Policiais civis tentam prender jovem negro e moradores se revoltam em Cotia (SP)

Influenciador digital denuncia que agentes tentaram prendê-lo sem mandado, agrediram, ameaçaram forjar crime de tráfico de drogas e que só foi solto ainda perto de casa após população contestar e filmar abordagem em 21 de dezembro

O influenciador digital e empresário Felipe Rodrigo da Silva Souza, de 28 anos, conta que estava conversando com os amigos no bairro em que mora, em Cotia, na Grande São Paulo, perto de casa, no dia 21 de dezembro, quando viu um carro Palio fazendo uma manobra brusca perto de onde estavam. “Já desceu um homem com arma e punho, sem distintivo nenhum, e nem um momento falou que era a polícia”, lembra.

Ele afirma que a partir daí passou a ser agredido. “Ele já veio em direção a mim, me dando uma coronhada, me jogando no chão, e eu perguntando para ele o que estava acontecendo. Ele me deu um soco e tentou colocar minha mão de todo jeito para trás.”

Depois, ainda teria sido ameaçado. “Ele foi perto do meu ouvido e falou ‘tem um presentinho ali para você no carro’. Aí foi a hora que eu comecei já a me debater e gritar ‘[ele] está querendo me forjar, está querendo me forjar'”, afirma. Em seguida, os amigos dele e outros moradores passaram a questionar o que estava acontecendo e a gravar a abordagem.

Em um dos vídeos, Felipe aparece sendo imobilizado por um homem armado em trajes civis. Perto dele há um outro homem mais velho, também armado, que usa o que parece ser um distintivo da Polícia Civil de São Paulo. Quem grava, passa a questionar o que está acontecendo e avisa para a população se aproximar.

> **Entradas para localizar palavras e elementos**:

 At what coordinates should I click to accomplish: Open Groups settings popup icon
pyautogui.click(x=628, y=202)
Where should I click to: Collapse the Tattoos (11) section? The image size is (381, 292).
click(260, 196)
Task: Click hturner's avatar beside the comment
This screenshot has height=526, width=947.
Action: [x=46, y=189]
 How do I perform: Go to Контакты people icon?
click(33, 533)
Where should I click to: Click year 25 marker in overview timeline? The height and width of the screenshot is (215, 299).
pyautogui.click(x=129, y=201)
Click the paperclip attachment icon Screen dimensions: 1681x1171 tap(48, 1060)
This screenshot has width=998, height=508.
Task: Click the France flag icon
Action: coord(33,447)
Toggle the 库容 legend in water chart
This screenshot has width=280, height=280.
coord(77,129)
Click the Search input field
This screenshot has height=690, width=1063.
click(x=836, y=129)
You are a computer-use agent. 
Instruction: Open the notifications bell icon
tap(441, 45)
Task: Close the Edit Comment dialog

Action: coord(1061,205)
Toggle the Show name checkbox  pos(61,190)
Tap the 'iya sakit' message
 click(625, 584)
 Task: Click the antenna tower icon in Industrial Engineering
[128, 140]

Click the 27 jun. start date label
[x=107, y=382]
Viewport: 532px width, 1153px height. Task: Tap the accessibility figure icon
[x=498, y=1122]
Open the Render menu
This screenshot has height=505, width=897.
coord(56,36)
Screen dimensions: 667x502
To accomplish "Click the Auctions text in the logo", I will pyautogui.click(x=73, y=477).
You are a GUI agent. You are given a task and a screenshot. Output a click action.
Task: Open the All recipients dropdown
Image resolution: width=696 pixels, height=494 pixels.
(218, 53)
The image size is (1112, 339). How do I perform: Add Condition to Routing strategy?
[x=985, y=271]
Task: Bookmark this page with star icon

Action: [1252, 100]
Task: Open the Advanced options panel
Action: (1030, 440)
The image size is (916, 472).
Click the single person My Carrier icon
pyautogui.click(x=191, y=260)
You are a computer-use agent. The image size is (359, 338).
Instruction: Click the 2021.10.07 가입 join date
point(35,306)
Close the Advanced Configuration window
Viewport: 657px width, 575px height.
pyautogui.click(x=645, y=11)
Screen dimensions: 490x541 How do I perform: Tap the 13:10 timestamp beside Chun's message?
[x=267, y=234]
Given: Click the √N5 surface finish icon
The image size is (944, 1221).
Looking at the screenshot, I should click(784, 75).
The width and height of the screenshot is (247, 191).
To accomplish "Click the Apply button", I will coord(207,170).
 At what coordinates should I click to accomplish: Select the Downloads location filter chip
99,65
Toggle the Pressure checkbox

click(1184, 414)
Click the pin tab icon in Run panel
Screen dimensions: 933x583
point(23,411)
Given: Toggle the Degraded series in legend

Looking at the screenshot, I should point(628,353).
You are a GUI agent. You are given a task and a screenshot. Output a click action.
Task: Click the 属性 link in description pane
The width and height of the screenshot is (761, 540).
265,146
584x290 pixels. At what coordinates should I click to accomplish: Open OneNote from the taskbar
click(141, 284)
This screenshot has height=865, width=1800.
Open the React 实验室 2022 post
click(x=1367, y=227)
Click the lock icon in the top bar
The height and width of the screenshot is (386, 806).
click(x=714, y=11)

> **Objetivo**: Retorne, sem nenhuma alteração, o trecho do texto de leitura entre "Depois, ainda teria" e "gravar a abordagem.", inclusive.

> **Solução do problema**:
Depois, ainda teria sido ameaçado. “Ele foi perto do meu ouvido e falou ‘tem um presentinho ali para você no carro’. Aí foi a hora que eu comecei já a me debater e gritar ‘[ele] está querendo me forjar, está querendo me forjar'”, afirma. Em seguida, os amigos dele e outros moradores passaram a questionar o que estava acontecendo e a gravar a abordagem.